Closed huluk98 closed 4 months ago

huluk98 commented 6 months ago

在本地用train.py pretrain 的时候出现 Accelerate.utils.operations.DistributedOperationException: Cannot apply desired operation due to shape mismatches. All Shapes across devices myst be valid. Input shapes: -Process 0:[16,174] -Process1:[16,167]

charent commented 6 months ago
  1. 检查accelerate、transformers版本看是否为requirements.txt的版本。
  2. 你训练的batch做padding没?看看是不是每条样本都是174的长度
huluk98 commented 6 months ago

谢谢大神回复,我应该是忘了做padding.

huluk98 commented 6 months ago

大神我还是没搞清楚训练的batch的padding在哪个步骤实现的.

charent commented 6 months ago

我的代码是在collect_fn函数做的padding,dataset.py#L102

def collate_fn(self, data: list[list]) -> dict:
        '''
        合并一个批次数据返回
        '''
        tokenizer = self.tokenizer

        prompt = tokenizer([item[0] for item in data], padding=True, return_token_type_ids=False)
        response = tokenizer([item[1] for item in data], padding=True, return_token_type_ids=False)

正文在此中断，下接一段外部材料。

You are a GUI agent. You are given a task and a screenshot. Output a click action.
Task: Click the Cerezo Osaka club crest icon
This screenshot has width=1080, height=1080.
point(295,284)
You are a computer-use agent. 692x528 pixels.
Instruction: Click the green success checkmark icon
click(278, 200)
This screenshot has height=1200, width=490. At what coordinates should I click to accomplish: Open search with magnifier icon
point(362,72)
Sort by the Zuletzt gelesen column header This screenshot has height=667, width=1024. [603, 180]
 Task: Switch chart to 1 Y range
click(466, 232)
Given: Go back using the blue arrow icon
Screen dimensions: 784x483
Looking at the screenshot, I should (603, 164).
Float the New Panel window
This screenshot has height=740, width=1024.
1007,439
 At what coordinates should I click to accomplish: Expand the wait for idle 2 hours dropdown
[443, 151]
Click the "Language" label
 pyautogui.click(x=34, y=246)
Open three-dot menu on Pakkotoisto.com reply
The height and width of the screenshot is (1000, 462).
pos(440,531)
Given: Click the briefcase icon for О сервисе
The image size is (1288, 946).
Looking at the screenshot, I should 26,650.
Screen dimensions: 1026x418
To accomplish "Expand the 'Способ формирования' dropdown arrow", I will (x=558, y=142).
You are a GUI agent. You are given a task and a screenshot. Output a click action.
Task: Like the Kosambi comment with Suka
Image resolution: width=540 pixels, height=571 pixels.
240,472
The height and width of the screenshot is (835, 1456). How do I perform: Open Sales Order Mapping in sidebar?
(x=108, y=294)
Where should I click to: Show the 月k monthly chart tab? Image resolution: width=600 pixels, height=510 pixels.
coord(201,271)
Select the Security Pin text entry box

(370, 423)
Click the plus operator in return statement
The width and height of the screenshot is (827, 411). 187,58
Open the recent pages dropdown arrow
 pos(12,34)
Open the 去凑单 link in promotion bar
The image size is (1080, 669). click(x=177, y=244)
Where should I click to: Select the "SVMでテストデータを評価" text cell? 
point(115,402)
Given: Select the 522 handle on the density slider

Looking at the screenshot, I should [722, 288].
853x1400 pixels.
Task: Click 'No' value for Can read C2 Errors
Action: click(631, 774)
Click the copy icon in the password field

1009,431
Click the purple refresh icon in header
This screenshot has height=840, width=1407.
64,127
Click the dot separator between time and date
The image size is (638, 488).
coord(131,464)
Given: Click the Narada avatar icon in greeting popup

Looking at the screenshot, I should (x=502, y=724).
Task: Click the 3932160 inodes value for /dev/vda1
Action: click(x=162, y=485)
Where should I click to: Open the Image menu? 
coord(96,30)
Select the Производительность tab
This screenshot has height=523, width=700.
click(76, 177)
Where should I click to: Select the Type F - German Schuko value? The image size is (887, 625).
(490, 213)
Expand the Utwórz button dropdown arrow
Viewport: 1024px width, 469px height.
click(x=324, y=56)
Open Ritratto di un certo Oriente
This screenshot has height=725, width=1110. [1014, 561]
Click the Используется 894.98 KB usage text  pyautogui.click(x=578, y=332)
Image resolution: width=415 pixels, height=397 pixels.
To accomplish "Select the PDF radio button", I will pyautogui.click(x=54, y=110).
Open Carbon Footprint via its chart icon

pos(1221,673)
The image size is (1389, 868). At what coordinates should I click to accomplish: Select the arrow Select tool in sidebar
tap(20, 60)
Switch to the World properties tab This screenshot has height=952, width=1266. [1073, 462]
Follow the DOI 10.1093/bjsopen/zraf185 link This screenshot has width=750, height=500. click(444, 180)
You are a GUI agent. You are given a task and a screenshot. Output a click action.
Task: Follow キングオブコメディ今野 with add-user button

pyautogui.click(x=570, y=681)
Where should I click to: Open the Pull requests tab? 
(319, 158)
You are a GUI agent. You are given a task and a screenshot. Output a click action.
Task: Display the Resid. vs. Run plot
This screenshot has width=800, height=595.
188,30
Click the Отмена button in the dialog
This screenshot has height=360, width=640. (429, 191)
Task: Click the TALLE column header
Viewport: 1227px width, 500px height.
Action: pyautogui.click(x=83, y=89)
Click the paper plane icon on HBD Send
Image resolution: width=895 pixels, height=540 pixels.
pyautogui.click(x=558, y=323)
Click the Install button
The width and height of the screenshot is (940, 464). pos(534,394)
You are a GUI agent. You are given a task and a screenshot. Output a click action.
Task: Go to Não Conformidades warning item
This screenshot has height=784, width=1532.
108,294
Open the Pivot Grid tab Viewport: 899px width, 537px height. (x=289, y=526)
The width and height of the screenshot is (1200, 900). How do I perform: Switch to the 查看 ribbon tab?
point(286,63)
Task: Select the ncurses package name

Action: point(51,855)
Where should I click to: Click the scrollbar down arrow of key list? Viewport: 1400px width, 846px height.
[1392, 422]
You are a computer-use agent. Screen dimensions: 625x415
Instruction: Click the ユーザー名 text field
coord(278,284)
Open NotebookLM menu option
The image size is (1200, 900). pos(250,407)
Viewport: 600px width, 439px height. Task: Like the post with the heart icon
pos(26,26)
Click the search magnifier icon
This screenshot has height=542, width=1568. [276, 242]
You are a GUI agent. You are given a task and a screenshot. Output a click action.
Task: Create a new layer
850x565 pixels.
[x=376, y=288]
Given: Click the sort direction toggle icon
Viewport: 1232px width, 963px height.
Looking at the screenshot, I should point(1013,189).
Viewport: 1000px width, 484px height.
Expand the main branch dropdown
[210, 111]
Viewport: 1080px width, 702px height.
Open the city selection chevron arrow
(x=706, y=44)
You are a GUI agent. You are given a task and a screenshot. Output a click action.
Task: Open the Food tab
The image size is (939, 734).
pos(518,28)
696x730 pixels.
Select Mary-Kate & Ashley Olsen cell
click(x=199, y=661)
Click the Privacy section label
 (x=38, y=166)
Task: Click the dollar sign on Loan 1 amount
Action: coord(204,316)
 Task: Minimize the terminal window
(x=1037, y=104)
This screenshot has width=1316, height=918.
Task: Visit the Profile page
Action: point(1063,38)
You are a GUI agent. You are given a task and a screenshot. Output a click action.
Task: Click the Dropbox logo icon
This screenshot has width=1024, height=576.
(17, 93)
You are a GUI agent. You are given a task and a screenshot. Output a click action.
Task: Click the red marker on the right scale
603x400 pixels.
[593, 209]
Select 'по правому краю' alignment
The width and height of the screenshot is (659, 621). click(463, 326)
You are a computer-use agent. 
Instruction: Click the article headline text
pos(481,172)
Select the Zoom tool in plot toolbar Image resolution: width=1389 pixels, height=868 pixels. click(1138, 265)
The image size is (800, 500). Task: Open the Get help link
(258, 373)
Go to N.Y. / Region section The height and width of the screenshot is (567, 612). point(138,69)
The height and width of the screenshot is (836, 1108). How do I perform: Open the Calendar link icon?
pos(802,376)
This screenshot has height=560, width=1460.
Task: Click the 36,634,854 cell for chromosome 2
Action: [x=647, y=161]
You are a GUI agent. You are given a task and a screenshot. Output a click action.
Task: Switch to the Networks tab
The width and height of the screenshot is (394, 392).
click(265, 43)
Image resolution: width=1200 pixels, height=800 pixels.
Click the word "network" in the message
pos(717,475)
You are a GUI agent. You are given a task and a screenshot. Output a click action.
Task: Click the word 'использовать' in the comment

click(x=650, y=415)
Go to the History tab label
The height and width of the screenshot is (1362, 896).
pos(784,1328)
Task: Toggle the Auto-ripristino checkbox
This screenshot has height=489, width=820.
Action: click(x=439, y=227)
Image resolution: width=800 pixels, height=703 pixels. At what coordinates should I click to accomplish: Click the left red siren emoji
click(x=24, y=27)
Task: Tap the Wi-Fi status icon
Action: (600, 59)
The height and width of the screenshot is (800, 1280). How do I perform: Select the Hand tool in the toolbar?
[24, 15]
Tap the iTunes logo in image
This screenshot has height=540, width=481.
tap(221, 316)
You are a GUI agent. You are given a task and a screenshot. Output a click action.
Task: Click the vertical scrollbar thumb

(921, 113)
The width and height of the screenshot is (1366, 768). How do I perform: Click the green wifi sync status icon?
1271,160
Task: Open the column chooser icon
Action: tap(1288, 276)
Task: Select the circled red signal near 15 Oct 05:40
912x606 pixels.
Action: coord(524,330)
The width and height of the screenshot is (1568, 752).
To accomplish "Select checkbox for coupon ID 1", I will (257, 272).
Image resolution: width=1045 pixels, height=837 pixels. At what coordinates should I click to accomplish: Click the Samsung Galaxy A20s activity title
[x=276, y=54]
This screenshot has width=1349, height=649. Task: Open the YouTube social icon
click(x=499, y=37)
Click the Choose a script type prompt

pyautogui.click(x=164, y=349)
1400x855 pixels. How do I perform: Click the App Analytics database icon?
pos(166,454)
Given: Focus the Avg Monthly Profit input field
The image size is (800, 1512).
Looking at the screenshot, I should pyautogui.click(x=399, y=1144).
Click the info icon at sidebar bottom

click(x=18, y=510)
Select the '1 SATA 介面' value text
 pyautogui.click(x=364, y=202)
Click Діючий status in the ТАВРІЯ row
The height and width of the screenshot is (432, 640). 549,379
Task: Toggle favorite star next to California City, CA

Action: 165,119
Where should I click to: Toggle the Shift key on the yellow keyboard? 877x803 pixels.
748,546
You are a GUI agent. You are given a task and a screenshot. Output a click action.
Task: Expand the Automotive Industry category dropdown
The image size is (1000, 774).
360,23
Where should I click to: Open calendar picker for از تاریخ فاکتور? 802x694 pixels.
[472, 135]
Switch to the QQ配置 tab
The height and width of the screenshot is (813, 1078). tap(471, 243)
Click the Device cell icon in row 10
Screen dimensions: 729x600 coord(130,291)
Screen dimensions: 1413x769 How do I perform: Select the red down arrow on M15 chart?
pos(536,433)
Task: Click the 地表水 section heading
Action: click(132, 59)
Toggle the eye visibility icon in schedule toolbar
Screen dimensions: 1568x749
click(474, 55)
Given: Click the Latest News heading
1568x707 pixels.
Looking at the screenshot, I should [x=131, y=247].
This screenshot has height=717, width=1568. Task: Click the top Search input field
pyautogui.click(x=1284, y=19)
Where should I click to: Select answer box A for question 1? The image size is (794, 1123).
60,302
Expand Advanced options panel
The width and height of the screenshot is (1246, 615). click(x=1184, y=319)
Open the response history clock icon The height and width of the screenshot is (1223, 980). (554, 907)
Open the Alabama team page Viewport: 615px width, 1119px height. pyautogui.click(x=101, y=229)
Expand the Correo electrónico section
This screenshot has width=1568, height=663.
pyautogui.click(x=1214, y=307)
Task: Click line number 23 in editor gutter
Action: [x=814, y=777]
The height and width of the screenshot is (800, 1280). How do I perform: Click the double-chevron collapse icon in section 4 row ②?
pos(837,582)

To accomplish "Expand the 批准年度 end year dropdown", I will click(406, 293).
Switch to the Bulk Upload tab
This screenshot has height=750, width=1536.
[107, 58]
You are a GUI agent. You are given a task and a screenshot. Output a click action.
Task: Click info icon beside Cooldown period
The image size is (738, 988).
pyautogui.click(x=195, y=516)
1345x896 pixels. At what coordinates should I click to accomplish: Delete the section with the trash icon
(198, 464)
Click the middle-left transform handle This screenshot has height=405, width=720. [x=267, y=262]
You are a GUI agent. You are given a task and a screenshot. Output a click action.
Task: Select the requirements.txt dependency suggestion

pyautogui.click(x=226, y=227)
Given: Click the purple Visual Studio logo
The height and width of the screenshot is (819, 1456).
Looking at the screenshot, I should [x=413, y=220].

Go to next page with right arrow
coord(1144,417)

        input_ids = array(prompt.input_ids, dtype=int64)
        input_mask = array(prompt.attention_mask, dtype=int64)
        target_ids = array(response.input_ids, dtype=int64)

        ret = {
            'input_ids': LongTensor(input_ids),
            'input_mask': LongTensor(input_mask),
            'target_ids': LongTensor(target_ids),
        }
        return ret
huluk98 commented 6 months ago

很奇怪,在dataset.py里面没有任何问题,就是一到pretrain evaluation step 就会出现shape mismatch.

charent commented 5 months ago

你可以像这样检查一下你的数据及迭代的shape有没有问题:

if __name__ == '__main__':
    parquet_file = PROJECT_ROOT + '/data/my_valid_dataset.parquet'
    tokenizer_dir = PROJECT_ROOT + '/model_save/tokenizer'

    # example 1:
    dataset = MyDataset(parquet_file, tokenizer_dir, keep_in_memory=False, max_seq_len=128)
    print('\nexample 1, dataset size: ', len(dataset))
    dataloader = DataLoader(dataset, batch_size=32, collate_fn=dataset.collate_fn)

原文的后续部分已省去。